Pero por esto mismo —declararon— habían sido encarcelados y sus bienes destruidos. La policía secreta había seguido sus pasos, sus vidas fueron amenazadas y se había empleado toda clase de métodos para impedirles continuar su trabajo. Por último, perseguidos como delincuentes más allá de los límites nacionales, privados de los derechos de libertad de palabra, de prensa y de reunión, privados del derecho de organizarse pacíficamente para promover cambios políticos, habían recurrido a la única alternativa: las armas. ¿Por qué deseaban derrocar a su gobierno? Porque éste había dejado a un lado la Constitución; porque había abolido los derechos civiles que, según consenso de todos los hombres ilustrados, son necesarios para el desarrollo de una nación; porque había desposeído al pueblo de sus tierras, porque había convertido a los trabajadores libres en siervos, peones y algunos de ellos hasta en verdaderos esclavos.

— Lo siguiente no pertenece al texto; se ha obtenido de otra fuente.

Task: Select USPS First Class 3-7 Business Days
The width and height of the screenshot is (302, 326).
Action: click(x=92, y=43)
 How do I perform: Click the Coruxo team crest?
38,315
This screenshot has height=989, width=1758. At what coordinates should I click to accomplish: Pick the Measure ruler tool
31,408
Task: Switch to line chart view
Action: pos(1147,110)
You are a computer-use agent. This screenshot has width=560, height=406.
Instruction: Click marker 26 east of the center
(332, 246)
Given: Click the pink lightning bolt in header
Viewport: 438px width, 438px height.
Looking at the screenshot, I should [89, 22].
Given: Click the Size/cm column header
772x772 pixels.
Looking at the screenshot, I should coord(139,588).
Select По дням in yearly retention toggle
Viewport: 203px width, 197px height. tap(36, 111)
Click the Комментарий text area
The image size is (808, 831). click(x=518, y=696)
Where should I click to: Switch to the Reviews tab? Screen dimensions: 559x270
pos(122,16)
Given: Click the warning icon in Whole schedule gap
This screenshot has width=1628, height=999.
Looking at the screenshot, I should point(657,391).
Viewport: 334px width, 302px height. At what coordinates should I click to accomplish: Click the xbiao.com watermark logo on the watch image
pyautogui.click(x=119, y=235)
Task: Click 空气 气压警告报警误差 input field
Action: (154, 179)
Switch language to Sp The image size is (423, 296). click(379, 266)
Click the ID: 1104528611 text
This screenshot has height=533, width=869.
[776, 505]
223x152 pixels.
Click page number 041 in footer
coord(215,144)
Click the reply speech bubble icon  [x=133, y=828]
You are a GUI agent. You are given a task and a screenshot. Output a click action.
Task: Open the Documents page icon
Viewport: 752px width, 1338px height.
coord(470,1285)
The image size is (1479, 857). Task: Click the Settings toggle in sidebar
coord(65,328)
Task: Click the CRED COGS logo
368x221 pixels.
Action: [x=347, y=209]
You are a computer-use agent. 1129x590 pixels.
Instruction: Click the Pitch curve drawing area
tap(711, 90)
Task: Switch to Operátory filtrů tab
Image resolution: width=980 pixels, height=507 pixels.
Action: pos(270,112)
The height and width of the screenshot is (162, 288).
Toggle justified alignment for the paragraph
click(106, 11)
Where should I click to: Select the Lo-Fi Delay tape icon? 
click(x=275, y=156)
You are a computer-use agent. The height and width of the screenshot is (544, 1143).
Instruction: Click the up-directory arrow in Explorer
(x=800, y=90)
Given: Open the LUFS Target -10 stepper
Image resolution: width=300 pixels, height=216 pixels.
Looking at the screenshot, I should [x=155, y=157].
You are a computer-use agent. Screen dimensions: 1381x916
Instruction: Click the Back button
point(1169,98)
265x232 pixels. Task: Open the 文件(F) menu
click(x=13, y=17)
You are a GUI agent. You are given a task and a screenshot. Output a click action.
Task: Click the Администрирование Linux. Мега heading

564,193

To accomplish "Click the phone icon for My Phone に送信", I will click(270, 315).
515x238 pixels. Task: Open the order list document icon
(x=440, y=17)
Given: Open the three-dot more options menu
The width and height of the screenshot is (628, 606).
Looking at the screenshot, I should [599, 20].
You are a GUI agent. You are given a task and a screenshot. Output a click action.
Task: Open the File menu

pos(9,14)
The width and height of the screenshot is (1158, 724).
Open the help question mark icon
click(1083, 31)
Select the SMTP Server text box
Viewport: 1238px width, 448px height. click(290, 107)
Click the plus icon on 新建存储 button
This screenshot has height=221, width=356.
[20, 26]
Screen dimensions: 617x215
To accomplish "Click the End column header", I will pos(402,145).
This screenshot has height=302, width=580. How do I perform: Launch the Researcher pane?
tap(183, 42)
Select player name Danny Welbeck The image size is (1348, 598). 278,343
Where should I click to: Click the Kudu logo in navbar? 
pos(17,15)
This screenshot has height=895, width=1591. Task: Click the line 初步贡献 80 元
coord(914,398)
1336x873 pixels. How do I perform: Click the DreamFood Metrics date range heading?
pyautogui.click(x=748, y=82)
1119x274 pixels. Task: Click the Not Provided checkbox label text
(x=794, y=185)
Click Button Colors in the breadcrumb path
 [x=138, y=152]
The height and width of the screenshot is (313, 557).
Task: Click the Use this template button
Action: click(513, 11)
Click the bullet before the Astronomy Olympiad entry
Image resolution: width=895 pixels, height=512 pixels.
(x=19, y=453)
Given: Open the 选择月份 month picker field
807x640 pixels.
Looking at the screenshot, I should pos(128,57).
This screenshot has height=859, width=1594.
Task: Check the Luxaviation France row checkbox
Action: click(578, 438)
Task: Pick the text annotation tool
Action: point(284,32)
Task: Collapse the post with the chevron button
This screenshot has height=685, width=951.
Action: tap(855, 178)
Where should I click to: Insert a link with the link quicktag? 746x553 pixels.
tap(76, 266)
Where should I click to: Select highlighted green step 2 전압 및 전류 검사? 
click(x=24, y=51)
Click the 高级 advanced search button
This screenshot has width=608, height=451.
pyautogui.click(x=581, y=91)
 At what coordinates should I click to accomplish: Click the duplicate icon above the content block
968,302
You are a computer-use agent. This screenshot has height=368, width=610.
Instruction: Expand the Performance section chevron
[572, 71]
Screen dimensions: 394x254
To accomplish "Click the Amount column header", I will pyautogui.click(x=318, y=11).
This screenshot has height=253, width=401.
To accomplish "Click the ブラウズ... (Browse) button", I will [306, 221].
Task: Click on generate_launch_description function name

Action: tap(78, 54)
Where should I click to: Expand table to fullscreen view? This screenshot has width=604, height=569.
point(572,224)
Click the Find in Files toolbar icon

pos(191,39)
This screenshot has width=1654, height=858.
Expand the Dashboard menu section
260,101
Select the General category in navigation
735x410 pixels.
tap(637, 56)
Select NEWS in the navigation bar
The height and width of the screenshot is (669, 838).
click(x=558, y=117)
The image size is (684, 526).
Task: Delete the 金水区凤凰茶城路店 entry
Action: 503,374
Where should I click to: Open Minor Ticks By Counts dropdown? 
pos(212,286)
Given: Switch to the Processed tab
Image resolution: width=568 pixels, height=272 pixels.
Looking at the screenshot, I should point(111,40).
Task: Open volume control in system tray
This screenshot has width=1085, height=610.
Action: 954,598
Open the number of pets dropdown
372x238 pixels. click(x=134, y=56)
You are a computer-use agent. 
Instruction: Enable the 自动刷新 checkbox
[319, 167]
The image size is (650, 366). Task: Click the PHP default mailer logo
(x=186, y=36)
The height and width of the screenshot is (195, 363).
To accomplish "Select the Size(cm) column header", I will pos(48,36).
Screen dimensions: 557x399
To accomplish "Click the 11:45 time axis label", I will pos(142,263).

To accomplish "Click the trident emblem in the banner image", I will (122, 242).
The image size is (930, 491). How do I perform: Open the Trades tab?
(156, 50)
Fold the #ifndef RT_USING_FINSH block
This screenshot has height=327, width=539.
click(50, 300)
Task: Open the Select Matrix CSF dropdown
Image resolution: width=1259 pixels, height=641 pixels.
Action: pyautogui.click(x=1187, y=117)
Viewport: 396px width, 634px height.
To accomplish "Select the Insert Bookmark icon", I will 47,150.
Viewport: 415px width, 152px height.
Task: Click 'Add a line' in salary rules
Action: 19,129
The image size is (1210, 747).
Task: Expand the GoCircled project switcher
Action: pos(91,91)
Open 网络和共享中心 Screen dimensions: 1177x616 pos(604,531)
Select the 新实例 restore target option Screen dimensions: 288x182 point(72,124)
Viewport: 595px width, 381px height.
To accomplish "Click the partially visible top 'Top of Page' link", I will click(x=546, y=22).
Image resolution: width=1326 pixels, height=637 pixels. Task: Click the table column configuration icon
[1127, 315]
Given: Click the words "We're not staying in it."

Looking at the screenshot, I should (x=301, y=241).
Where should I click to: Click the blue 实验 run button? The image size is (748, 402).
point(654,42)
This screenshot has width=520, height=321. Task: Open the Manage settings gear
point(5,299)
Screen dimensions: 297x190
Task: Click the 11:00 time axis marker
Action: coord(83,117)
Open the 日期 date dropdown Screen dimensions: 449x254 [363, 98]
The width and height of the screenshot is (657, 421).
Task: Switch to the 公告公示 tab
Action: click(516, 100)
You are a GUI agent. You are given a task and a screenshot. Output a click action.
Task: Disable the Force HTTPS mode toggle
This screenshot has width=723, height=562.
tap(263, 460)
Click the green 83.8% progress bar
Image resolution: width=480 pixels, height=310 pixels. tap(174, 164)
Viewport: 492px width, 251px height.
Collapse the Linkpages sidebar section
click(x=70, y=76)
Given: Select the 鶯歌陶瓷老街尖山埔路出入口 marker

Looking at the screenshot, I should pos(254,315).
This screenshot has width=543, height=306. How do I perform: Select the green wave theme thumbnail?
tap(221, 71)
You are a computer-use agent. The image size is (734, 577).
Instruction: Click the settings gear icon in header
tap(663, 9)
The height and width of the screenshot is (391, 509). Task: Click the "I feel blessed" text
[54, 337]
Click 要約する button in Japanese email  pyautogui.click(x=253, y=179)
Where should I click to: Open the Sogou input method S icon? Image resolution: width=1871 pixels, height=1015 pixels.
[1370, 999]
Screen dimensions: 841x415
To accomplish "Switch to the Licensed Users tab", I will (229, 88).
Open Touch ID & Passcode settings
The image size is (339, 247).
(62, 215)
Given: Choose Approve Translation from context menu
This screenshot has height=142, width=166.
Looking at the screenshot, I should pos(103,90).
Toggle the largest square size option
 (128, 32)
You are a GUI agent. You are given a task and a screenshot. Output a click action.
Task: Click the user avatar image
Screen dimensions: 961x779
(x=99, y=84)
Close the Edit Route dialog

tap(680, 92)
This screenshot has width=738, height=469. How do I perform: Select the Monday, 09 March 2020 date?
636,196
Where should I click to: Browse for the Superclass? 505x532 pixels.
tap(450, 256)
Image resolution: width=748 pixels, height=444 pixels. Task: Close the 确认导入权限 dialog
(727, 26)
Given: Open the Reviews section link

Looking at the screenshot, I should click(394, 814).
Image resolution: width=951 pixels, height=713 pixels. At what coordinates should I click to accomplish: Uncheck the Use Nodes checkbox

—¿Esclavitud? ¿Quieren hacerme creer que todavía hay verdadera esclavitud en el hemisferio occidental? —respondí burlonamente—. ¡Bah! Ustedes hablan como cualquier socialista norteamericano. Quieren decir “esclavitud del asalariado”, o esclavitud de condiciones de vida miserables. No querrán significar esclavitud humana.
Pero aquellos cuatro mexicanos desterrados insistieron:
—Sí, esclavitud —dijeron—, verdadera esclavitud humana. Hombres y niños comprados y vendidos como mulas, exactamente como mulas, y como tales pertenecen a sus amos: son esclavos.
—¿Seres humanos comprados y vendidos como mulas en América? ¡En el siglo XX! Bueno —me dije—, si esto es verdad, tengo que verlo.
Así fue como, a principios de septiembre de 1908, crucé el río Bravo en mi primer viaje, atravesando las garitas del México viejo.
En este mi primer viaje fui acompañado por L. Gutiérrez de Lara, mexicano de familia distinguida, a quien también conocí en Los Ángeles. De Lara se oponía al gobierno existente en México, hecho que mis críticos han señalado como prueba de parcialidad en mis investigaciones. Por el contrario, yo no dependí de De Lara ni de ninguna otra fuente interesada para obtener información, sino que tomé todas las precauciones para conocer la verdad exacta, por medio de todos los caminos posibles. Cada uno de los hechos fundamentales apuntados respecto a la esclavitud en México lo vi con mis propios ojos o lo escuché con mis propios oídos, y casi siempre de labios de personas quizás inclinadas a empequeñecer sus propias crueldades: los mismos capataces de los esclavos.